-- Information supplied --
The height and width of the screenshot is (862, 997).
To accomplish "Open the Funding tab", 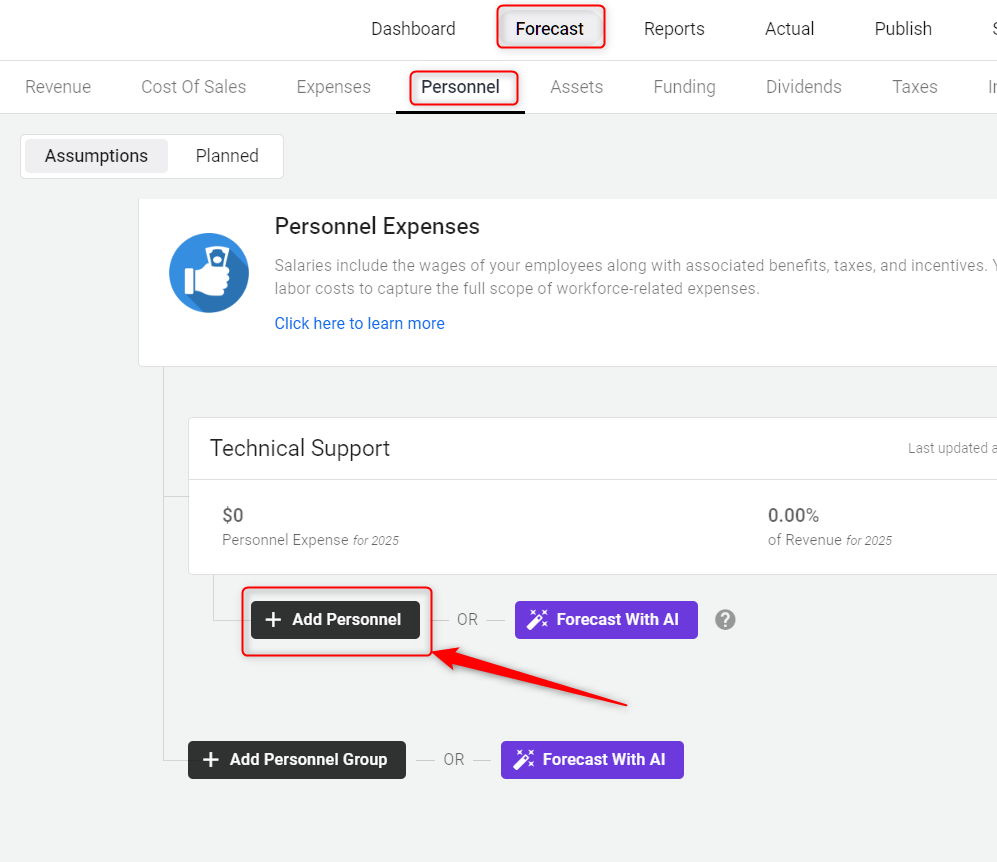I will (x=684, y=87).
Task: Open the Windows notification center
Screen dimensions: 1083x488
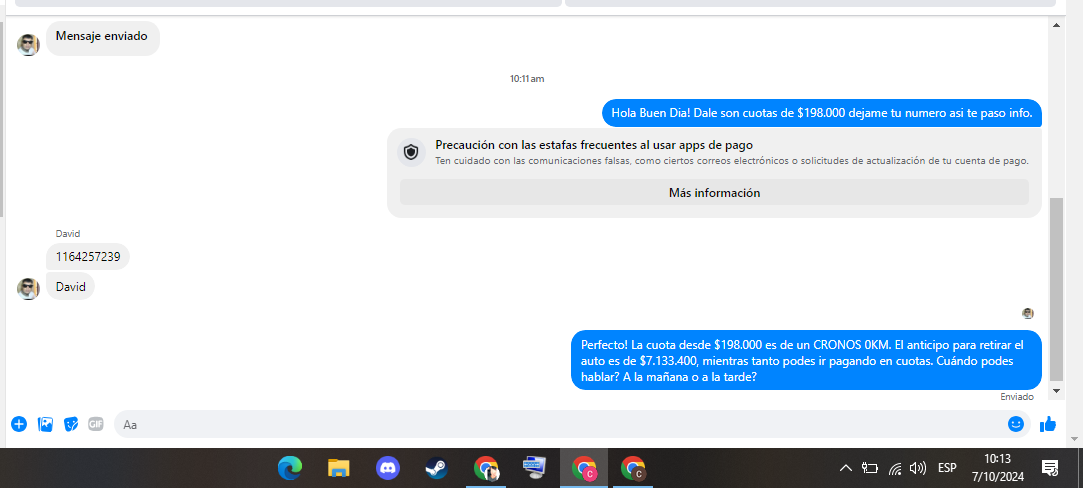Action: tap(1050, 468)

-- Brief --
Please copy everything from the line containing "Task: Open the Windows notification center" down to the end of the records, raising each coordinate in the answers by 7 and leaving out the pictures.

-- Task solution --
Task: Open the Windows notification center
Screen dimensions: 1083x488
Action: tap(1057, 475)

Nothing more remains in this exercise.